An assessment of the existence of adult neurogenesis in humans and value of its rodent models for neuropsychiatric diseases

In sub-mammalian vertebrates like fishes, amphibians, and reptiles, new neurons are produced during the entire lifespan. This capacity diminishes considerably in birds and even more in mammals where it persists only in the olfactory system and hippocampal dentate gyrus. Adult neurogenesis declines even more drastically in nonhuman primates and recent evidence shows that this is basically extinct in humans. Why should such seemingly useful capacity diminish during primate evolution? It has been proposed that this occurs because of the need to retain acquired complex knowledge in stable populations of neurons and their synaptic connections during many decades of human life. In this review, we will assess critically the claim of significant adult neurogenesis in humans and show how current evidence strongly indicates that humans lack this trait.
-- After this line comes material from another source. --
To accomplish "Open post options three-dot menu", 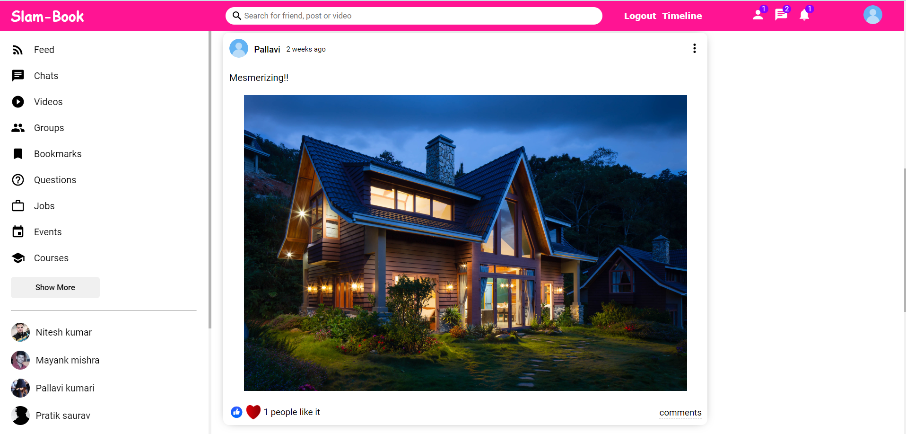I will coord(695,48).
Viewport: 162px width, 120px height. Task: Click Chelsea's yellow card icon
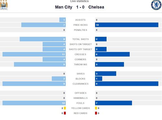(96, 108)
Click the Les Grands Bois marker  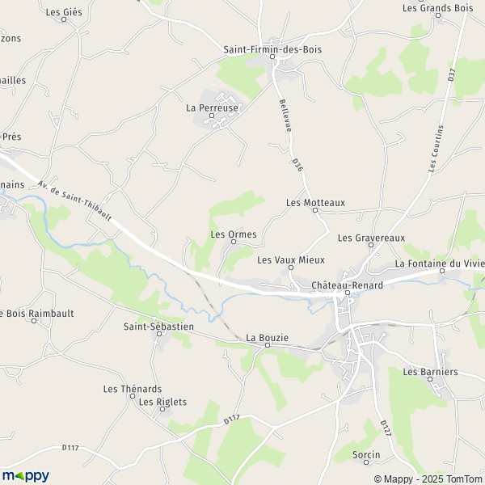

In addition, we will discuss the allegation of many rodent studies that adult neurogenesis is involved in psychiatric diseases and that it is a potential mechanism for human neuron replacement and regeneration. We argue that these reports, which usually neglect significant structural and functional species-specific differences, mislead the general population into believing that there might be a cure for a variety of neuropsychiatric diseases as well as stroke and brain trauma by genesis of new neurons and their incorporation into existing synaptic circuitry.